Successful candidates for Labour leader and deputy have huge tasks to overcome. Rebuilding electoral support and overcoming party divisions are two central challenges among others set out by Duncan Bowie as a guide to selection.
The incoming leadership of the Labour Party will not have an easy task. They have first to overcome the divisive factionalism in the Party by demonstrating an ability to work with both MPs and members from differing political traditions and with different visions of the Party’s future. They will need respect of not just party members but of potential (and former) Labour supporters and the electorate as a whole. They will need to demonstrate that they are honest, competent and fit, not just to lead the Labour Party but to lead the country. They will need to retain the core policies developed over the last few years, but be capable of presenting them in a manner which demonstrates that they are a good thing for the majority of the country – that the policies are not extreme or revolutionary, but common sense policies.
There is widespread support for many of Labour’s policies – more progressive tax, better funding of the NHS, bringing the railways and energy companies back into public control and out of the hands of the profiteers, to name just a few. We need to know how to persuade the electorate as a whole what practical socialism means, rather than endlessly blame our failures on ‘the media’. The mainstream media will always be partisan. It is something we have to live with. In the 1830’s, the Chartists did not moan about the media, nor did the socialists of the 1880’s and 1890’s – they developed their own forms of advocacy and media.
The fact that we are electing a leader and deputy leader at the same time presents us with an opportunity to have a balanced leadership team. This means not voting in a single slate. What is important is that we have one leader from the party left and one from the centre or moderate left – not two individuals who will fight each other as in the case of Corbyn and Watson, but two individuals who respect each other and are prepared to work together despite political differences.
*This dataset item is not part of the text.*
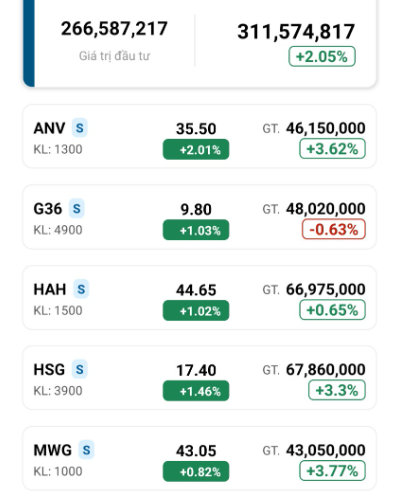This screenshot has width=399, height=494.
Task: Click the total market value 311,574,817
Action: pyautogui.click(x=296, y=32)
It is also important, in the aftermath of Brexit, that we bridge both the Leave/Remain divide and the North/South divide. Selecting two Leavers or two Remainers would be a mistake, as would be selecting either two Southerners or two candidates from the North or Midlands. It would be good to have a gender balance in the leadership team, but this does not mean the new leader has to be a woman just because we have not had a woman leader before. We should remember that both Margaret Beckett and Harriet Harman were deputy leader and briefly acting leader, but that neither chose to stand for the leadership. Also, we do need a racially diverse leadership team in the shadow cabinet, but this does not mean that we choose the new leadership primarily on the grounds of ethnicity. Political views and behaviour are much more important. It is also important that neither leader or deputy leader have a backstory which can lead to them being discredited – no thoughtless tweets, no unsavoury associations.
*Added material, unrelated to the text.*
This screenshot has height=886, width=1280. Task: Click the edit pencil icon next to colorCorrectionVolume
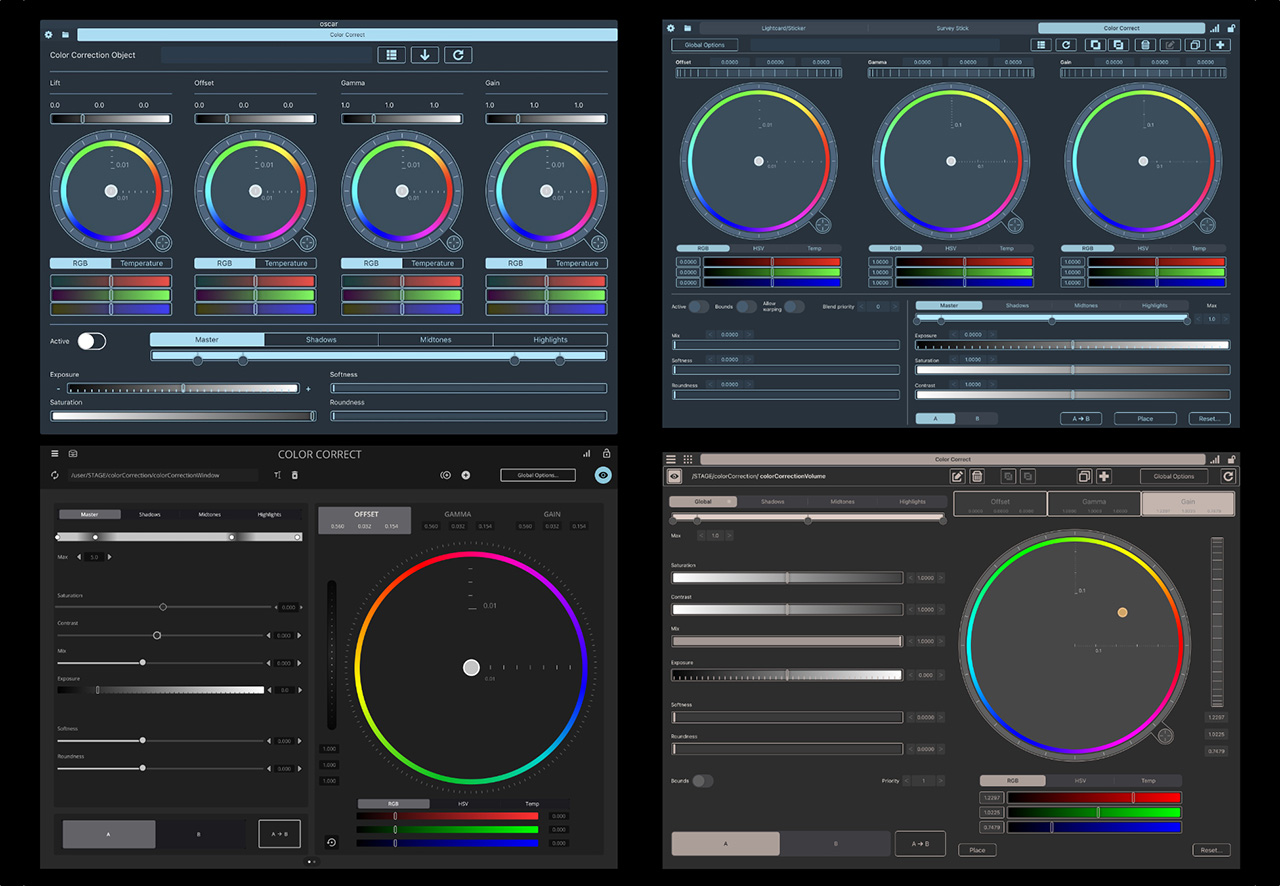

We need to recognise that people’s views can change over time and that most of us have done something fairly stupid in the past, but however principled Jeremy Corbyn may have been, his past came back to haunt him and to haunt the Labour Party as a whole. We cannot risk this again. We need a leadership team who are respected, if not actually loved by the electorate as a whole, not just by one or other faction within the Labour Party membership.
As I have argued before, the leadership is important but the PLP and the party as a whole is more than the party leader. We were no more Corbyn’s party than the Liberal Democrats were Jo Swinson’s party. We have to learn the lesson of the consequences of identifying the Party and its policies with a single leader. We cannot be divided into Corbynistas and Blairites. Each of us has our own interpretation of socialism. The important thing is to avoid treating anyone with a different interpretation as an enemy or traitor.
We also need leaders who do not surround themselves with their own clique of friends, relatives and factional colleagues from their past, but who instead collaborate with and engage a much wider group. We need leaders who allow and even support their cabinet/shadow cabinet to get on with their jobs and who make use of the expertise and energy not just within the PLP but within the party membership as a whole. Policy-making needs to be much more transparent and not just left to the manifesto in the last few weeks of an election campaign, when it is too late to get our message over to the electorate.
This is going to be a long-term struggle. Winning back the 60 parliamentary seats we lost, and winning a few more as well, is not going to be easy. It is not just ‘one more heave’. We need to focus on persuading people that there are good reasons for voting Labour and this goes beyond the personality of the individual leader or leaders. We also need a leadership team who will serve us through at least the next decade, and in electing a deputy leader, we need to choose someone who could take over as leader in the longer term and could also be seen as a potential Prime Minister. The choices we make now will have long-term consequences.